Mariano Rivera watched him with the cold death of an assassin who has killed so well and so often for so long that he now does it with the fluidity of eating pasta. Linguini. Pleasantly oily. Goodnight.

"Lettuce be victorious," murmured Chip Hale, gnawing a forgotten sandwich, speaking to Jose Reyes who danced like a well programmed robot off third base. On second base, Angel Pagan was of two mindsets. One marveled at the moment. Game 7, world series, 9th inning. What a life. What a world. The other planned dinner. Tarragon. Rice. Seaweed. Dino Kale. Trust me, he said to himself. On first, Jason Bay was singing the "da na na na na nuh- HEY!" song. He was audible to everyone.

As David Wright jogged back to the batter's box, he reflected on all that happened to lead to this moment. Seven games back, with seventeen left to play, Jason Bay awoke one morning to find he was perfectly healthy and could resume baseball activities. Furthermore, upon whacking the seamed sphere with the stick, the sphere frequently flew over the barrier 400 feet away, allowing for free passage about the lily pads.

That same morning, Johan Santana awoke with both vim and vigor, and that was before finding out that all charges against him had been dropped. This made K-Rod hopeful, but, sorry dude, no.

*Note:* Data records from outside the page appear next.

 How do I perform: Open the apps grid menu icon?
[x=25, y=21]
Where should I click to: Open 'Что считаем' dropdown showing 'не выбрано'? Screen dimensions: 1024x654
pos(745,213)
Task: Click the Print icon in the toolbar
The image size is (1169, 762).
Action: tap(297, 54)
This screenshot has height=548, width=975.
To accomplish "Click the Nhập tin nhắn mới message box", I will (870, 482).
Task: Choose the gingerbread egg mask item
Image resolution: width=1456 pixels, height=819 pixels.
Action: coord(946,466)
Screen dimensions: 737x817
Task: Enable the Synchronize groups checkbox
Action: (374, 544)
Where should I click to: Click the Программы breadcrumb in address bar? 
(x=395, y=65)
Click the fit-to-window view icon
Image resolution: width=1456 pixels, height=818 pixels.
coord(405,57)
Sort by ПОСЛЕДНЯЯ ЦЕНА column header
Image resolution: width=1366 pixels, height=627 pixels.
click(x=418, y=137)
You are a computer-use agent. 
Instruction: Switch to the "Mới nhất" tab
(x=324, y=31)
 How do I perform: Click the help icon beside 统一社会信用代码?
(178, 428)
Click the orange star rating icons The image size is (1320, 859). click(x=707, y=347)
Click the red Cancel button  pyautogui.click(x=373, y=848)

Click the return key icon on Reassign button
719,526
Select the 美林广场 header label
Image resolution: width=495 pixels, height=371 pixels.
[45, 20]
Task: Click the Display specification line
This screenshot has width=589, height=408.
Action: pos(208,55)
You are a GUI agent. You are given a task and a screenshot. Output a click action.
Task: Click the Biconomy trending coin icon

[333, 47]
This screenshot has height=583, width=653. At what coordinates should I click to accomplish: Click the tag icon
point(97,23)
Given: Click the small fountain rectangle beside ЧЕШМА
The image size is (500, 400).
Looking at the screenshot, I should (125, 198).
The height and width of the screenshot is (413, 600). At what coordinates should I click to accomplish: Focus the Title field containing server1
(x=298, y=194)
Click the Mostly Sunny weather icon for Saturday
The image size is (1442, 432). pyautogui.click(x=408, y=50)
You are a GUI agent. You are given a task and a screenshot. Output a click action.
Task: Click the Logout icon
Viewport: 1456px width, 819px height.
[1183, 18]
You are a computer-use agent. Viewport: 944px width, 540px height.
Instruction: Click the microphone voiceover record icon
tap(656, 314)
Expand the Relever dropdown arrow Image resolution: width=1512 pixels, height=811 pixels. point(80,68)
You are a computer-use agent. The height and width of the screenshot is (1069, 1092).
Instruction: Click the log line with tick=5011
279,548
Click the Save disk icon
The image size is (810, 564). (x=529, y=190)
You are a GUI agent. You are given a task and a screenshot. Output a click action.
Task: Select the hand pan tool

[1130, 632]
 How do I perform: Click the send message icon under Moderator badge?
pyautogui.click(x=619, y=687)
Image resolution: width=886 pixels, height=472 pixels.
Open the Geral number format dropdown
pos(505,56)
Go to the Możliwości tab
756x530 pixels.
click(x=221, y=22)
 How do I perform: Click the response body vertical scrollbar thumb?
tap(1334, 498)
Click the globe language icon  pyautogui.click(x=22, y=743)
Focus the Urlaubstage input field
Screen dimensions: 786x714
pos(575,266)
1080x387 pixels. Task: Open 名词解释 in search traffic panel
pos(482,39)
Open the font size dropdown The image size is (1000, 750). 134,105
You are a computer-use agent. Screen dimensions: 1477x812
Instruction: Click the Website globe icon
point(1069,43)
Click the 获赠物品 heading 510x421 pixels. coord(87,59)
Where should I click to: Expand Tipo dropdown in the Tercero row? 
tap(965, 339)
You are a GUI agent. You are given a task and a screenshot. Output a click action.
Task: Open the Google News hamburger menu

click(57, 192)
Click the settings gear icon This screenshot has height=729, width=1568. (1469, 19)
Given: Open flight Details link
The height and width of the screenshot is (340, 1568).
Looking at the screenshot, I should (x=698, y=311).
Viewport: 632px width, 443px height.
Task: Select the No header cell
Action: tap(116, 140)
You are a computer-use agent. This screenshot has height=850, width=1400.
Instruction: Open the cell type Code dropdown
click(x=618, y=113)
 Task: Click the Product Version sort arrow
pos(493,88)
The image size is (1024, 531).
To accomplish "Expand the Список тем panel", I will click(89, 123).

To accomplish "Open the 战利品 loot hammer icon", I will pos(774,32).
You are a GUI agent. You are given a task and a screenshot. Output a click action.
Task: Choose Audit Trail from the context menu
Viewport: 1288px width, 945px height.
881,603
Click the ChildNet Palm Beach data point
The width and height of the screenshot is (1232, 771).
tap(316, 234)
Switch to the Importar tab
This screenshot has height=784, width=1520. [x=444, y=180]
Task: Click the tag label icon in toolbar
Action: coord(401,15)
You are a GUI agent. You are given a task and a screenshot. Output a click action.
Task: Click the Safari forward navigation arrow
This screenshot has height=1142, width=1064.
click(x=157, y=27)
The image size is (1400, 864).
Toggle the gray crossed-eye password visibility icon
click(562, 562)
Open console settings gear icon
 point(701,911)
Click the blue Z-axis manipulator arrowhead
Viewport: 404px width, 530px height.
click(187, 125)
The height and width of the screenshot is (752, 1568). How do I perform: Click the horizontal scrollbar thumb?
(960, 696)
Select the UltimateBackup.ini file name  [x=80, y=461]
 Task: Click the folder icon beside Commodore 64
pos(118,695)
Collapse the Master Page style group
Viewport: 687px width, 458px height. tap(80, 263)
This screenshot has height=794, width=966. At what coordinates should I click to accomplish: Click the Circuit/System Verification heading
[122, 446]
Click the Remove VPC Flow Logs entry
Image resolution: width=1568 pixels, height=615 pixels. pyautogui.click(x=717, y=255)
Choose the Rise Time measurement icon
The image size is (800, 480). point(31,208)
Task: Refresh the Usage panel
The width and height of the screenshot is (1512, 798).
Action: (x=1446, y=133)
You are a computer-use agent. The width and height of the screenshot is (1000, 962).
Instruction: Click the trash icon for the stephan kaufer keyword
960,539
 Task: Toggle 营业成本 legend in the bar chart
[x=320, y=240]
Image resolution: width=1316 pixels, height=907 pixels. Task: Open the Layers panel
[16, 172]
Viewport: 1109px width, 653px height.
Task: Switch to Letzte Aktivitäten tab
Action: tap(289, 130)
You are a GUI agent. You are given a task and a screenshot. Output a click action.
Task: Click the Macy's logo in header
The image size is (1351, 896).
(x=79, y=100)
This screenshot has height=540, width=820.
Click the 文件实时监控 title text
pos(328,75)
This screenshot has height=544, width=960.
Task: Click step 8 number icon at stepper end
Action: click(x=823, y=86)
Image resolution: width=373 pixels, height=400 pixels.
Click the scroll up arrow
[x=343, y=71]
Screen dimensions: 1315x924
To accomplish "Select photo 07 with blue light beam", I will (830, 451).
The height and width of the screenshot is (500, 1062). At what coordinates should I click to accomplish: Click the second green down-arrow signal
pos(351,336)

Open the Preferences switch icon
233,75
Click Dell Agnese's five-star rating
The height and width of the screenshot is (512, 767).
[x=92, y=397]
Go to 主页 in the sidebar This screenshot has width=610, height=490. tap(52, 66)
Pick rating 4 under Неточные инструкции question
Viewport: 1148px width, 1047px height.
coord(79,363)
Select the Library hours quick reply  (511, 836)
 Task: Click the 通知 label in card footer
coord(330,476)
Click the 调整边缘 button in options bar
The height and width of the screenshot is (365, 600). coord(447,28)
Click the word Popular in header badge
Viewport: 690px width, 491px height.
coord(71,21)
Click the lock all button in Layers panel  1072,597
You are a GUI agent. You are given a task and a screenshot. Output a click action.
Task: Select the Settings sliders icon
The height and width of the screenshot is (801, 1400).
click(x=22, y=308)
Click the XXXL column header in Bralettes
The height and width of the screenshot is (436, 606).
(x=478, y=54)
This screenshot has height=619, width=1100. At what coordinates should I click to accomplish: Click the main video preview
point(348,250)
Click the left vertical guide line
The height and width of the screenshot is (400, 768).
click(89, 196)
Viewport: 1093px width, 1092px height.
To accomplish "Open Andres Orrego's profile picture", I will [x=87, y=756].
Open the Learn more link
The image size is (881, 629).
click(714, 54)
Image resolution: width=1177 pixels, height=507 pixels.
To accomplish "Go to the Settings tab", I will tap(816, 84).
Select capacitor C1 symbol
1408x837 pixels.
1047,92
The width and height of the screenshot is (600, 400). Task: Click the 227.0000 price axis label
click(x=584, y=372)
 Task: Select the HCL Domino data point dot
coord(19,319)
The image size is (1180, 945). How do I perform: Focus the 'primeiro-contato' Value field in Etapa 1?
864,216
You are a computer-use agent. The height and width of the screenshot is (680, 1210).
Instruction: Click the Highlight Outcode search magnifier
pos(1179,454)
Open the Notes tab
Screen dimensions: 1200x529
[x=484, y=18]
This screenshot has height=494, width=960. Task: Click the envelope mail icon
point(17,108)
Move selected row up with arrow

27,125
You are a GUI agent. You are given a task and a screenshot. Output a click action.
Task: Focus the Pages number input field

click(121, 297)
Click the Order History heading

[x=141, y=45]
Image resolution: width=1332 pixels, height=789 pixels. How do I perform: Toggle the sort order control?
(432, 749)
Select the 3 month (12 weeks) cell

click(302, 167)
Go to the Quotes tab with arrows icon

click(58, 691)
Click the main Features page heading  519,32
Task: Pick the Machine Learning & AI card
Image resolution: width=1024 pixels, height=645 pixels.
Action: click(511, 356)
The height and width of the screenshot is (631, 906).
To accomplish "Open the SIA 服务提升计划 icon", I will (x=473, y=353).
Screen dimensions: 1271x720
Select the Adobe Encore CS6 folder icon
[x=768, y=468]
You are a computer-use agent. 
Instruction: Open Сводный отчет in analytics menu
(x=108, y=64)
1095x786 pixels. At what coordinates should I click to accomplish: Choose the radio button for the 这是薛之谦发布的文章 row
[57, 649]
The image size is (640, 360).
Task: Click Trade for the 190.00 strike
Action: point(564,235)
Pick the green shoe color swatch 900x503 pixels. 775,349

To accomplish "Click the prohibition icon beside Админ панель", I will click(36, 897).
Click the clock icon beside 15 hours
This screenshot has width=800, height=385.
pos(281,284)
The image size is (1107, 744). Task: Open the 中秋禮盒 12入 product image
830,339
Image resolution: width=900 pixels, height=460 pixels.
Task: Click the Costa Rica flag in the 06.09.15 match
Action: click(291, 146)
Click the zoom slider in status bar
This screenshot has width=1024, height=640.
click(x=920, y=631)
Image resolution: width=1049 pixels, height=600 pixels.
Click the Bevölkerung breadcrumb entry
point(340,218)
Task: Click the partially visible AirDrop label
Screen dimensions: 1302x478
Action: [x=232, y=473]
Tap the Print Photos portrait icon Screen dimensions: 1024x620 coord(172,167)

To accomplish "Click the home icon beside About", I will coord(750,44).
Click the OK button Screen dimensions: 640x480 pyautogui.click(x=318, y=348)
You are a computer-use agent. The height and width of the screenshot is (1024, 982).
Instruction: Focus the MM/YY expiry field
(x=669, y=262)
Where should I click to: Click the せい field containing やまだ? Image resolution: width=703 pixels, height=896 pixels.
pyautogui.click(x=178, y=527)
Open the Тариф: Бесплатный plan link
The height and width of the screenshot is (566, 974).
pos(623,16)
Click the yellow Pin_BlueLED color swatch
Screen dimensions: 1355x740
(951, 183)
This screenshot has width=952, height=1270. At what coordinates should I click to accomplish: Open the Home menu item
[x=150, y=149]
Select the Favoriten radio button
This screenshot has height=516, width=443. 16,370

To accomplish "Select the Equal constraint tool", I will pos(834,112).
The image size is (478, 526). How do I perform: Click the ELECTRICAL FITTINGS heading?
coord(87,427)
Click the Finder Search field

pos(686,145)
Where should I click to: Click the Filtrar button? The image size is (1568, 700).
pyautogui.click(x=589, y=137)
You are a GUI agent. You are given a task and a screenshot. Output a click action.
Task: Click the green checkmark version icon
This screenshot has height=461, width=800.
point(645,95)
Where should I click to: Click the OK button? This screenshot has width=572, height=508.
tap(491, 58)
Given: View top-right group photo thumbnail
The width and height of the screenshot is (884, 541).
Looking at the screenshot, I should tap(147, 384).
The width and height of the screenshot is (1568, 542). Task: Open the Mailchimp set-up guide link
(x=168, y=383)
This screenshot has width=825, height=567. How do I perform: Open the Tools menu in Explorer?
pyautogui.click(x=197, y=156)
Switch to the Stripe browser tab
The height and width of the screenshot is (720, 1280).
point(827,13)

Oliver Perez awoke in the middle of a really intense trip. He looked into his mirror, and said "Am I there?" He wasn't sure, but he did see Razor Shines where his bedside table usually sits.

"I dosed you pretty hard. Hope that's cool," said Razor.

"Give me the ball," said Perez.

For the next 17 games, the Mets won baseball games as if their opponents were children, and they were giant marsupials, some of whom could traverse entire basepaths in a single galumph. One game was won, because right at the moment that Chase Utley was to whack a Jon Niese slider most decisively, he was attacked by sparrows. He swung his bat wildly at the birds, missing them, and also the baseball, and so the game ended, and the Phillie Phanatic was so despondent that he wrote a letter to an ex, trying to impress her with the depth of his existential phleh.

Another game was won because, at a crucial moment in the 7th inning, Jeff Wilpon bought the Marlins, fired all of their employees, including the baseball players, so they had to forfeit the game. Wilpon then sold the Marlins, because he felt they were a shaky investment.

Most peculiar of all was that time when disciplined at-bats, well-executed pitches, enough hits for some of them to be timely, and some prudent managerial decisions resulted in a win against a somewhat less talented team. The game created enough of a stir to be covered as a non-local interest piece in Russian newspapers and Quantum EntangleMet.

The result of these things and more, was that the Metropolitans finished first in their division, with the Philistines as Wild Card.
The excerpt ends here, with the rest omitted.